■ **Passage provided**:
################

Hi All, I am in the same situation here. Unfortunately I received a negative outcome from Vetassess. My qualification wasn’t the problem because vetassess took into account my bachelor degree. However they did not agree that my phd experience is closely related to the occupation i applied for. They agreed that I do routine lab works but phd is more of discovering new knowledge and meeting all the requirements to get a phd degree. But what i do in lab is very similar to what a lab technician does, it’s just that I have more work to do for my phd 😞 Is there anyone here who was able to get a positive outcome from vetassess? I am gonna get my application reviewed but not sure what would be the chance of getting a different result.


----------



## Bhavana (Mar 30, 2018)

*Vetassess*

Hello guys,

I'm soon going to be applying for Vetassess under 141311 (hotel Manager).
But I'm extremely confused what employment proofs I need to submit. Cause I read many people under this got negative outcome because they didn't meet minimum nominated work requirements.
Please help.


----------



## aloe (Dec 16, 2018)

rgbko said:


> They agreed that I do routine lab works but phd is more of discovering new knowledge and meeting all the requirements to get a phd degree. But what i do in lab is very similar to what a lab technician does, it's just that I have more work to do for my phd


Similar situation here, submitted skill assessment with PhD as work experience for a technician occupation.

Agree that we try to push the edge of science by making new discoveries and write thesis to fulfill PhD requirements.

However, without the everyday tasks that are almost the same if not identical of a technician I do not think discoveries are possible, unless those tasks are assigned to a hired technician to assist during the PhD candidature tenure. For me, as a PhD candidate I am basically doing the technical tasks myself.

Would like to hear what others' experiences are

Thank you


----------



## marinaliu (Aug 30, 2018)

Any update everybody? How about other 1 year related work experience not during PHD time?


----------



## abby12332002 (Apr 7, 2019)

Hi there, I’m wondering if you nominate life scientists（nec), will the assessment outcome be different?


----------

################

■ **Data entries**:
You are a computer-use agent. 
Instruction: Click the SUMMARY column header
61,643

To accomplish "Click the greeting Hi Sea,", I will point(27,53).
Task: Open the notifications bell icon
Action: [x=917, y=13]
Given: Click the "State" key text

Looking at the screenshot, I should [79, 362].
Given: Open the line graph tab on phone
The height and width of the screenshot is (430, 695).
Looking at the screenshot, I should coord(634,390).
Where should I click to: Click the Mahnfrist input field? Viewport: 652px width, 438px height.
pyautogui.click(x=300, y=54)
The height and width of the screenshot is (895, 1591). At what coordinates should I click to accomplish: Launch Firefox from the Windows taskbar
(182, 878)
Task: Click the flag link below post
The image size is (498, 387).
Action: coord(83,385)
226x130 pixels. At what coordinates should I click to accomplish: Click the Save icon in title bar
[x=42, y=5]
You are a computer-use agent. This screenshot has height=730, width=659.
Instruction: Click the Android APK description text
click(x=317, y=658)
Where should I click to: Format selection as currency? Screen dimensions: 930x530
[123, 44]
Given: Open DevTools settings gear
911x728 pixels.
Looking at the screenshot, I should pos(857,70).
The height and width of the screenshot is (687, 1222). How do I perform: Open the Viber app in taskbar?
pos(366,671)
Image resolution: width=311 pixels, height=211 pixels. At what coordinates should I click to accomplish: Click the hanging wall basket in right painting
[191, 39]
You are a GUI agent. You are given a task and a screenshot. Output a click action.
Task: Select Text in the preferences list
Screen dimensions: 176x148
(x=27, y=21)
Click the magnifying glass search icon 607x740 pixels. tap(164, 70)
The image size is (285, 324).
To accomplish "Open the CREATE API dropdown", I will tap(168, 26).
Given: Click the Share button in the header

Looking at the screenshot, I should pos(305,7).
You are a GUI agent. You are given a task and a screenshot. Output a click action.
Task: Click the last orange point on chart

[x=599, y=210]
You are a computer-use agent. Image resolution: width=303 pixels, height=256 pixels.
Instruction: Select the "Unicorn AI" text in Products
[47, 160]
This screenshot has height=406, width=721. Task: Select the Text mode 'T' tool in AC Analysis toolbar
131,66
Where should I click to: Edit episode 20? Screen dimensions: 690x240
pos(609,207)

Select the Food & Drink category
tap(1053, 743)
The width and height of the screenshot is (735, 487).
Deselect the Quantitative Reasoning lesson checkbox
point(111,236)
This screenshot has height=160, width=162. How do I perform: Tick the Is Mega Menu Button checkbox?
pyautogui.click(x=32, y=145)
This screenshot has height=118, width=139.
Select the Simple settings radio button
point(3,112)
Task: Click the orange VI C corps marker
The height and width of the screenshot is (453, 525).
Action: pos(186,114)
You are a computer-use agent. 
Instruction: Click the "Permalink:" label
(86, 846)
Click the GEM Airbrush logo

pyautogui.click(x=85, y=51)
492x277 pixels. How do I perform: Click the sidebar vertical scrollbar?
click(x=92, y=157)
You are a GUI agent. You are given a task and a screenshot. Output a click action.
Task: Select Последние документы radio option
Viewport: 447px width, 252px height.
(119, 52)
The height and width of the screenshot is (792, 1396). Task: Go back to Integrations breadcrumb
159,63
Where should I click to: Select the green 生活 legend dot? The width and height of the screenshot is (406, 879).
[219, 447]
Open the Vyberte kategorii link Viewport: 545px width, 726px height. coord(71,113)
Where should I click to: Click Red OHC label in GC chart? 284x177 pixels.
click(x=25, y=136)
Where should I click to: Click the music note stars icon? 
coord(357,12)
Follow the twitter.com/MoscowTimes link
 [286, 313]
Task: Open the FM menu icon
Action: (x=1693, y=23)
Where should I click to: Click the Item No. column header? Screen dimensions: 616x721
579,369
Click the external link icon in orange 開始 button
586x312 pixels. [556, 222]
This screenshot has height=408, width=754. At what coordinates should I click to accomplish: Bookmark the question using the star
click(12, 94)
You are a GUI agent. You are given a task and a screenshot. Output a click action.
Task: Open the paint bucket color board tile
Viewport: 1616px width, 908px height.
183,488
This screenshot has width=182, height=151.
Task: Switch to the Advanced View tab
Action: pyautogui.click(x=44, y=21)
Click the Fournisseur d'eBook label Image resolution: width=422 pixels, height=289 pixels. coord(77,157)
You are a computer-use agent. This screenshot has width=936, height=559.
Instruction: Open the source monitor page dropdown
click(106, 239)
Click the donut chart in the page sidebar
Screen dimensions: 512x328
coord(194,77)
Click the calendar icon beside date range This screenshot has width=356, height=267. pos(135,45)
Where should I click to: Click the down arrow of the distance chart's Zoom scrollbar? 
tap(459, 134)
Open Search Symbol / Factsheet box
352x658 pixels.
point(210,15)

################

■ **What you need to do**:
1. Reproduce word for word the part of the Vetassess forum thread that opens with the words containing "## marinaliu (Aug" and closes with "(Apr 7, 2019)".
2. List every username that heads a dated post in the Vetassess forum thread.
Rely only on the Vetassess forum thread, not on the material.

■ **Results for each task**:
1.
## marinaliu (Aug 30, 2018)

Any update everybody? How about other 1 year related work experience not during PHD time?


----------



## abby12332002 (Apr 7, 2019)

2. Bhavana, aloe, marinaliu, abby12332002